Il caso delle Svalbard

L'Artico, però, non è solo ghiaccio e nuove rotte. A tal proposito, anche la Norvegia, recentemente, si è vista costretta ad annullare il progetto di vendere l'ultimo pezzo di terreno privato delle Svalbard. Una mossa pianificata con il solo obiettivo di contrastarne l'acquisizione da parte di Pechino. 

Anche l'arcipelago in questione, che si trova a metà strada tra la Norvegia continentale e il Polo Nord, è diventato un punto caldo geopolitico ed economico, a causa dello scioglimento dei ghiacci e delle relazioni, neanche a dirlo, sempre più gelide tra Russia e Occidente. Tuttavia, come sottolinea il Guardian, le Svalbard sono governate da un quadro giuridico insolito che consente alle entità straniere di prendere piede nella regione. Ed è proprio qui, insomma, che nascono i guai. 

In un trattato firmato nel 1920, infatti, si riconosce la sovranità norvegese sul territorio, pur conferendo anche ai cittadini delle potenze firmatarie – tra cui ci sono proprio Russia e Cina – gli stessi diritti di sfruttamento delle risorse minerarie, di cui sono ricche le Svalbard. Non a caso, Mosca ha mantenuto per decenni una comunità mineraria sull'arcipelago, grazie alla società statale Trust Arktikugol. 
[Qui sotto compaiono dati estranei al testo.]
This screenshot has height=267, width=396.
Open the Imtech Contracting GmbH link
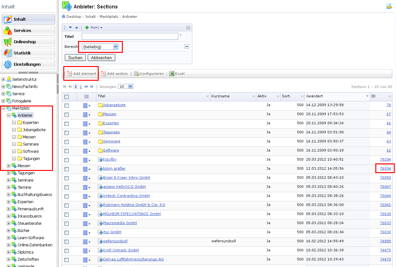point(126,196)
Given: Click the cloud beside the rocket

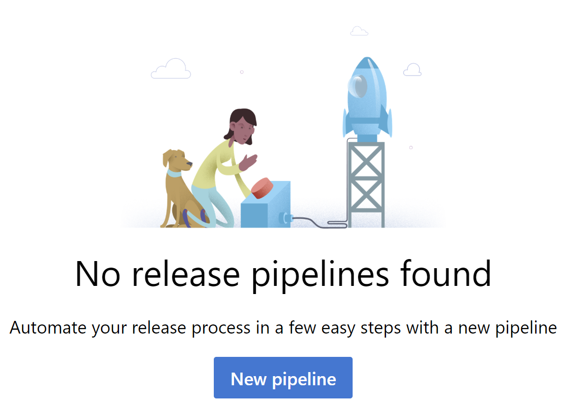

Ora, ad essere finita sotto i riflettori, sarebbe la remota proprietà di Søre Fagerfjord, nel sud-ovest dell'arcipelago. Una distesa di 60 chilometri quadrati composta da montagne, pianure e un ghiacciaio, in vendita per 300 milioni di euro. Eppure, nonostante la legge, la Norvegia, desiderosa di proteggere la propria sovranità, non vedrebbe di buon occhio la caduta del terreno in mani straniere. Soprattutto perché, secondo l'avvocato Per Kyllingstad che rappresenta i venditori di Søre Fagerfjord, alcuni potenziali acquirenti cinesi, che «da tempo mostrano un interesse reale per l'Artico e le Svalbard» avrebbero inviato «segnali concreti di interesse». 

Tuttavia, quella di Søre Fagerfjord è un'occasione unica per accaparrarsi «l'ultimo terreno privato alle Svalbard». E, probabilmente, anche l'ultimo terreno privato nell'Artico. Che la Norvegia, ora, vuole difendere.